Here’s Why Your Profitability Improvement Plan is Going Nowhere

When everything is a priority, nothing is a priority.

Editor’s note: Hear more on this topic from Bates as he delivers a kickoff speech, “Benchmarking Profitability: The Analytics That Really Matter,” at MDM’s upcoming conference, MDM Analytics Summit 2018 on Wed. Sept. 19 in Denver.

In 35 years of working with distributors, I have seen the same unfortunate activity take place over and over. Firms genuinely want to improve their profitability. They are ready, willing and able to do better. However, they continue to work on things that do not actually have an impact on results. As a result, their diligent work goes nowhere in terms of higher profit.

Why would firms focus their attention on things that are unimportant from a profit perspective? The answer is straight forward: There is absolutely no agreement as to what the real significant drivers of profitability actually are.

Consider, for example, a typical industry meeting. It always starts with a firebrand motivational speaker. Typically, this is somebody who climbed Mount Everest on roller skates despite have a fear of heights. Everybody is pumped. After that, the attendees adjourn, kicking and screaming, to their appropriate breakout sessions.

The sales types hear a session that suggests sales is the true silver bullet for success. The inventory control folks learn that only lowering inventory can save the company from doom.

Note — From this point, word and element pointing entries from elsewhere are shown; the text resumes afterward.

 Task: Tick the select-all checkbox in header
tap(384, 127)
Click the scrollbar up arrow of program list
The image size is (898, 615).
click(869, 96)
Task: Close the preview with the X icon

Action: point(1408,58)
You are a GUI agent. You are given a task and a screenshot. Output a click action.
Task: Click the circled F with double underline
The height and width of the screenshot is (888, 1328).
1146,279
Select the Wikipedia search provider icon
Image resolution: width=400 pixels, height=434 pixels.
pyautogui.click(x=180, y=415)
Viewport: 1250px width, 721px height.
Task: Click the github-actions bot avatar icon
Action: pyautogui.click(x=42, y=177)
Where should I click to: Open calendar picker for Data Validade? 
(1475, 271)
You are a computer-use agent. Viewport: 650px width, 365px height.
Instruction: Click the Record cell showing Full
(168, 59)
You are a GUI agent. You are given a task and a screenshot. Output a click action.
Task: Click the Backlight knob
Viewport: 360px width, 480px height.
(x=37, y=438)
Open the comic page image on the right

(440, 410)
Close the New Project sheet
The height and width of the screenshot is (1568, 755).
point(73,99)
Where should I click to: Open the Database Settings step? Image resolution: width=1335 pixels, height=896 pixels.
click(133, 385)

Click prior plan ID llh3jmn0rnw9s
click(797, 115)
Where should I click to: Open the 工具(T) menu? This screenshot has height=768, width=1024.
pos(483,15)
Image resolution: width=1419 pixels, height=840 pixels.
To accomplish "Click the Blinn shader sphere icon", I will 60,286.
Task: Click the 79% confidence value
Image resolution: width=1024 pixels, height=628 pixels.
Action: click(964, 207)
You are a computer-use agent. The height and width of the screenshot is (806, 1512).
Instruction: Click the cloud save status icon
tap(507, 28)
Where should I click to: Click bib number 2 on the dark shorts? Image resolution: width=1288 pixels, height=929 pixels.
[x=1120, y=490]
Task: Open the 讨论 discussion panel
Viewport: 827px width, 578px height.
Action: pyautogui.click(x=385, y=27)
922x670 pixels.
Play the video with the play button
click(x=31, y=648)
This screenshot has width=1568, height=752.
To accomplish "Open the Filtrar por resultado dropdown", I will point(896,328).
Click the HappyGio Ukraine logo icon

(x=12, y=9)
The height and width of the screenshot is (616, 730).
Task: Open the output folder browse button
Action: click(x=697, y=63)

Numerous other sessions follow a similar format.

Everybody returns from the meeting fired up. Alas, they are fired up about five different things. The spirit to improve is wonderful. Also, sales, inventory and the like are always important factors. The challenge is that the factors that drive higher profit are never put in context of “got to do, ought to do and nice to do.”

Everything remains the most important thing in the world to somebody.

A wounded ox?\"Here's

Getting around this challenge without killing the underlying spirit for improvement is incredibly difficult. It requires:

  1. prioritizing the critical profit variables and,
  2. expanding the analytical base to outside information.

Prioritizing seems like it should be easy. It is simply a matter of placing the firm’s emphasis on what is truly important. However, setting such priorities inevitably results in somebody’s favorite ox being gored. Not a fatal goring, but a genuine wounding.

For example, it might be necessary to reduce inventory turnover to enhance sales performance. This is not a hypothetical situation, but a reality in many firms. The sales folks are enthusiastic, but the inventory control people feel like their job has less relevance or meaning.

When I was a young know-it-all — as opposed to the sophisticated lion in winter that I am now — I taught a session on profit improvement at a well-known distributor. I talked about the need to manage sales and gross margin. I suggested that inventory in this particular firm was an unimportant factor.

A charming young lady who was in charge of inventory management literally burst into tears. She felt I had just suggested she type her resume neatly. Since I was young and inexperienced, I announced we would take a break while I checked to see if I could get an earlier flight home.

This was an extreme situation. But suggesting that some things are of lesser importance will never be easy. A total firm context is essential.

Expanding the analytical base means looking at industry benchmarks to see how the most successful firms perform. In essence, it means an admission that all of the answers are not contained inside the firm.

Firms that can set priorities and use outside information have the potential to greatly improve their performance. It is something worth undertaking.